### Given information
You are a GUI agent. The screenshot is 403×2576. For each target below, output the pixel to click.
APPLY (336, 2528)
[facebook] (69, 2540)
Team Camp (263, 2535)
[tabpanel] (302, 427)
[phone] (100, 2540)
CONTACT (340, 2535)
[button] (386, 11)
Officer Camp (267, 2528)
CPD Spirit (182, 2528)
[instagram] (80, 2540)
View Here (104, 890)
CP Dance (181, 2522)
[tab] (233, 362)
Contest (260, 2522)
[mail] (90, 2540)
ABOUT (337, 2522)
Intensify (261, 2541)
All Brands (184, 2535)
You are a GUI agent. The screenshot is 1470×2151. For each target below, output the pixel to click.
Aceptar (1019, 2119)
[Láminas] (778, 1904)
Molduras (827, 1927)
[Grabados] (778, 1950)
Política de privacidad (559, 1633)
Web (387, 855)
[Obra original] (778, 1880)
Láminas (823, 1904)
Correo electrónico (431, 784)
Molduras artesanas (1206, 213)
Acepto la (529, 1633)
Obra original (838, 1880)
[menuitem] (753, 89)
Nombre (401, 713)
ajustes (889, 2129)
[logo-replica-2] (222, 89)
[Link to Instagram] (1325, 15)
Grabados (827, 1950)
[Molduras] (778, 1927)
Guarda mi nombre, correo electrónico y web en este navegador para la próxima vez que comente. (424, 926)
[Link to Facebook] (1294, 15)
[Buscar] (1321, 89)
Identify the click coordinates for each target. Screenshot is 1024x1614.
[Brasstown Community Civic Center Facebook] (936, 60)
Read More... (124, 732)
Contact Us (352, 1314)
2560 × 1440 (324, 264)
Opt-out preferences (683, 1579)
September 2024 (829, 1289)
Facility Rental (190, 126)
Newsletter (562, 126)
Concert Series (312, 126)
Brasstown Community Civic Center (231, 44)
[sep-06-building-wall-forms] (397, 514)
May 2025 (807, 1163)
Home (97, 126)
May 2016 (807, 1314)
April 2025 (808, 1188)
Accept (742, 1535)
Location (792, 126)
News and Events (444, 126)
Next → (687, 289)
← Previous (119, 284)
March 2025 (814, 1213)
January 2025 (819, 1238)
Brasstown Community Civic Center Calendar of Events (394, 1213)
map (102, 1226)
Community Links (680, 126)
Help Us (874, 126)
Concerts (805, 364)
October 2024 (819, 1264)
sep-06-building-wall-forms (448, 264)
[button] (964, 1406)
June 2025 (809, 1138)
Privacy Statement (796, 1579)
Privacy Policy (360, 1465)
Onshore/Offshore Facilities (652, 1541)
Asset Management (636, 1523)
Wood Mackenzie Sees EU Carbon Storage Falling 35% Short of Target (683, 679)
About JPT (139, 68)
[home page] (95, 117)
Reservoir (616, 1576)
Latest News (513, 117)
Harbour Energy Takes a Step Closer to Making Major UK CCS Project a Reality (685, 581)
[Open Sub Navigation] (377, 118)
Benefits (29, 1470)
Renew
######
__Task details__. An exact copy of the line containing "[Molduras] (778, 1927)" and all lines after it, through the last line of the entries, is the required answer.

__Solution__.
[Molduras] (778, 1927)
Guarda mi nombre, correo electrónico y web en este navegador para la próxima vez que comente. (424, 926)
[Link to Facebook] (1294, 15)
[Buscar] (1321, 89)
Identify the click coordinates for each target. Screenshot is 1024x1614.
[Brasstown Community Civic Center Facebook] (936, 60)
Read More... (124, 732)
Contact Us (352, 1314)
2560 × 1440 (324, 264)
Opt-out preferences (683, 1579)
September 2024 (829, 1289)
Facility Rental (190, 126)
Newsletter (562, 126)
Concert Series (312, 126)
Brasstown Community Civic Center (231, 44)
[sep-06-building-wall-forms] (397, 514)
May 2025 (807, 1163)
Home (97, 126)
May 2016 (807, 1314)
April 2025 (808, 1188)
Accept (742, 1535)
Location (792, 126)
News and Events (444, 126)
Next → (687, 289)
← Previous (119, 284)
March 2025 (814, 1213)
January 2025 (819, 1238)
Brasstown Community Civic Center Calendar of Events (394, 1213)
map (102, 1226)
Community Links (680, 126)
Help Us (874, 126)
Concerts (805, 364)
October 2024 (819, 1264)
sep-06-building-wall-forms (448, 264)
[button] (964, 1406)
June 2025 (809, 1138)
Privacy Statement (796, 1579)
Privacy Policy (360, 1465)
Onshore/Offshore Facilities (652, 1541)
Asset Management (636, 1523)
Wood Mackenzie Sees EU Carbon Storage Falling 35% Short of Target (683, 679)
About JPT (139, 68)
[home page] (95, 117)
Reservoir (616, 1576)
Latest News (513, 117)
Harbour Energy Takes a Step Closer to Making Major UK CCS Project a Reality (685, 581)
[Open Sub Navigation] (377, 118)
Benefits (29, 1470)
Renew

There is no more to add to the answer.